### TAREA PROPUESTA A
Extrae del texto sobre la vereda Cocuyos todo lo que va desde "Desde su mismo" hasta "en una sonrisa.", sin alterar nada.

### TEXTO DE LECTURA
──────────

El milagro del agua: cuando un acueducto es el acontecimiento del año

Desde su mismo nombre, Cocuyos es un lugar donde todo parece simple y bonito. Ariel Haider Carvajal, presidente de la Junta de Acción Comunal de esa vereda de Ginebra, en las montañas del centro del Valle del Cauca, cuenta que antes, cuando no había energía eléctrica, por las noches salían tantos de esos bichos, primos de las luciérnagas, que la penumbra quedaba toda salpicada del rocío fluorescente de su revoloteo. De ahí la iluminación del bautizo: Cocuyos. En la parte de atrás de El Consentido, un jeep Willys del 55 que sube en dirección a la vereda, Ariel levanta un brazo mientras termina la anécdota sentado en una de las bancas laterales: eran tantos, tantos los cocuyos, que cuando la gente salía de la casa y se iba caminando por ahí, se les podían quedar prendidos en la ropa. ¡O en un brazo! La cara de Ariel se alumbra en una sonrisa.

──────────

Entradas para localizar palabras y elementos
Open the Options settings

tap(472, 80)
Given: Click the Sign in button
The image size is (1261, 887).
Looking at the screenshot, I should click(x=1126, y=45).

──────────

### TAREA PROPUESTA B
Copia sin cambios, de las entradas, todo lo que va desde la línea que contiene "Given: Click the Sign in button" hasta el final de las entradas, con ambos extremos incluidos.

### SALIDA ESPERADA A
Desde su mismo nombre, Cocuyos es un lugar donde todo parece simple y bonito. Ariel Haider Carvajal, presidente de la Junta de Acción Comunal de esa vereda de Ginebra, en las montañas del centro del Valle del Cauca, cuenta que antes, cuando no había energía eléctrica, por las noches salían tantos de esos bichos, primos de las luciérnagas, que la penumbra quedaba toda salpicada del rocío fluorescente de su revoloteo. De ahí la iluminación del bautizo: Cocuyos. En la parte de atrás de El Consentido, un jeep Willys del 55 que sube en dirección a la vereda, Ariel levanta un brazo mientras termina la anécdota sentado en una de las bancas laterales: eran tantos, tantos los cocuyos, que cuando la gente salía de la casa y se iba caminando por ahí, se les podían quedar prendidos en la ropa. ¡O en un brazo! La cara de Ariel se alumbra en una sonrisa.

### SALIDA ESPERADA B
Given: Click the Sign in button
The image size is (1261, 887).
Looking at the screenshot, I should click(x=1126, y=45).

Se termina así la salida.